ЗАДАНИЕ A — Оформите в виде JSON-массива строк участок перечня от строки, содержащей «Suppliers] (27, 1861)», до строки, содержащей «Best Hyaluronic Acid Filler Supplier (54, 1646)», включая обе. Каждой строке должен соответствовать один элемент массива, пустые строки не включайте.

Есть ли вообще в постсоветском обществе нефилистеры как серьезная макросоциальная группа и что такое общество, в которой такой группы нет?

О коммунизме и марксизме — 81


Продемонстрировав на конкретных примерах, что классовая борьба не является его сомнительным открытием, что ее наличие признано к моменту написания письма к Вейдемейеру даже идеологами враждебного ему консервативно-буржуазного толка, Маркс переходит к обсуждению соотношения между прогрессивностью и реакционностью того или иного класса — и его приверженностью к тем или иным «свободам».

Коммунист Карл Маркс демонстрирует отсутствие подобной связи между прогрессивностью класса и его верностью идее свободы — на примере свободы торговли.

Он показывает, что далеко не всегда относительно прогрессивный класс буржуазии стоит именно за свободу (да и в целом за всё хорошее).

И что далеко не всегда относительно реакционный класс феодальной аристократии стоит за несвободу (в случае свободы торговли ею является монополия) и в целом за всё плохое.

Маркс пишет:

«А чтобы какой-нибудь невежественный «муж, наделенный характером» — вроде Гейнцена, не вообразил себе, что аристократы за, а буржуа против хлебных законов, потому что первые отстаивают «монополию», а вторые «свободу», — ведь для добродетельного филистера противоположности существуют только в этой идеологической форме, — следует лишь отметить, что в XVIII веке аристократы в Англии стояли за «свободу» (торговли), а буржуа за «монополию», то есть занимали те же позиции, какие соответственно занимают оба этих класса по отношению к «хлебным законам» в данный момент в «Пруссии». «Neue Preusische Zeitung» — самая ярая сторонница свободы торговли».

Поскольку многие понятия, используемые Марксом, современный читатель легко может отнести в разряд недоопределенных, то считаю невредным вкратце обсудить, кто такие филистеры, к разряду которых Маркс относит своего оппонента. Кстати, немцы, введшие в оборот это слово в конце XVII века, поначалу не придавали этому понятию негативный смысл. Они называли филистерами этаких могучих людей, похожих на могучего филистимлянина — библейского Голиафа.

Какое-то время и у нас в стране существовала традиция, согласно которой быть филистером хорошо. Пушкин хвалебно именовал своего Ленского филистером, говоря о нем, что он «душой филистер геттингенский». Пушкин также писал своему знакомому, что надеется на скорую встречу, называя этого знакомого «любезным филистером».

Но в дальнейшем в силу ряда причин, которые здесь вряд ли следует обсуждать, значение этого слова резко изменилось. И в итоге филистерами начали называть самодовольных ограниченных людей, чуждых духу просвещения, людей, погруженных в обывательско-конформистскую тину и в этом смысле являющихся антиподами подлинно просвещенных людей.

Великий русский критик и философ Белинский (1811–1848), обсуждая, чем именно читатели любезных его сердцу «Отечественных записок» отличаются от читателей периодических изданий противоположного толка, написал в своей рецензии о стихотворениях Лермонтова, напечатанной в конце 1840 года: «Отечественные записки» всегда будут иметь в виду не толпу, а публику».

СОДЕРЖИМОЕ ПЕРЕЧНЯ —
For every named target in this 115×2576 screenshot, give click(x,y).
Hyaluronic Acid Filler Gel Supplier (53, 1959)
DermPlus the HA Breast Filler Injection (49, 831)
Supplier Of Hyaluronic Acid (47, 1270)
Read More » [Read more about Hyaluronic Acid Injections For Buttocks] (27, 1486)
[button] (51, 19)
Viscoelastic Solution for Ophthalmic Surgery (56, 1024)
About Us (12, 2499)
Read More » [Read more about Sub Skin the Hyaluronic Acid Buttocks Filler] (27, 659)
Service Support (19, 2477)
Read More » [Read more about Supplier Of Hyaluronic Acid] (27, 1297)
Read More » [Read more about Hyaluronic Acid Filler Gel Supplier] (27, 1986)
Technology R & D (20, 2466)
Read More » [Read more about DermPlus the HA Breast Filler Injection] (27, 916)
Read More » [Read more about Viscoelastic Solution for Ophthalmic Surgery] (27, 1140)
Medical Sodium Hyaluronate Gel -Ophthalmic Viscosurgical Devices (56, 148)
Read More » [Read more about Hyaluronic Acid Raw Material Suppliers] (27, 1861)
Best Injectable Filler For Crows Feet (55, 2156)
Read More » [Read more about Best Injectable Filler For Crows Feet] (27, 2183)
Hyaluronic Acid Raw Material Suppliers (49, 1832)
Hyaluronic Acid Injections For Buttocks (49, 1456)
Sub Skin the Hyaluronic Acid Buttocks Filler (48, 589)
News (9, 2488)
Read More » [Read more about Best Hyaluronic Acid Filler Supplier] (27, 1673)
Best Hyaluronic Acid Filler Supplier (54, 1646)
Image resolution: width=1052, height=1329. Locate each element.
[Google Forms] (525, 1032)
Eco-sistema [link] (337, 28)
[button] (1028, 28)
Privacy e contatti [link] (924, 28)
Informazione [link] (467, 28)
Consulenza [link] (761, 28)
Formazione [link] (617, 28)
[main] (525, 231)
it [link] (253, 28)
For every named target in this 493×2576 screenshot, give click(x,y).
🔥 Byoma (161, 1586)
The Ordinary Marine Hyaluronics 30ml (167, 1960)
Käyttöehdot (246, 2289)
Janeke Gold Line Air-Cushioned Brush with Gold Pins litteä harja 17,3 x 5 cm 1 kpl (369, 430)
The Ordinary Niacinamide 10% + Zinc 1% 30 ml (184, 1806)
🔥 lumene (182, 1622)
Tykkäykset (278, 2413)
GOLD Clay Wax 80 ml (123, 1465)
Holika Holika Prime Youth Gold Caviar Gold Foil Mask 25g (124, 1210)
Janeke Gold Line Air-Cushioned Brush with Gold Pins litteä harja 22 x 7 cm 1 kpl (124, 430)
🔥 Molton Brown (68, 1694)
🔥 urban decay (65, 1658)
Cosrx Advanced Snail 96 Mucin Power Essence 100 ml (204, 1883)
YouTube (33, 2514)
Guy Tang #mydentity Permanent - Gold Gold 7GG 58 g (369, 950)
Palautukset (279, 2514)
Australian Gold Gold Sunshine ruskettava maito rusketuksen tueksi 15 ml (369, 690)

ЗАДАНИЕ B — Когда, согласно выбранному отрывку, немцы ввели в оборот слово «филистер»?

ОТВЕТ A —
[
  "Read More » [Read more about Hyaluronic Acid Raw Material Suppliers] (27, 1861)",
  "Best Injectable Filler For Crows Feet (55, 2156)",
  "Read More » [Read more about Best Injectable Filler For Crows Feet] (27, 2183)",
  "Hyaluronic Acid Raw Material Suppliers (49, 1832)",
  "Hyaluronic Acid Injections For Buttocks (49, 1456)",
  "Sub Skin the Hyaluronic Acid Buttocks Filler (48, 589)",
  "News (9, 2488)",
  "Read More » [Read more about Best Hyaluronic Acid Filler Supplier] (27, 1673)",
  "Best Hyaluronic Acid Filler Supplier (54, 1646)"
]

ОТВЕТ B — В конце XVII века.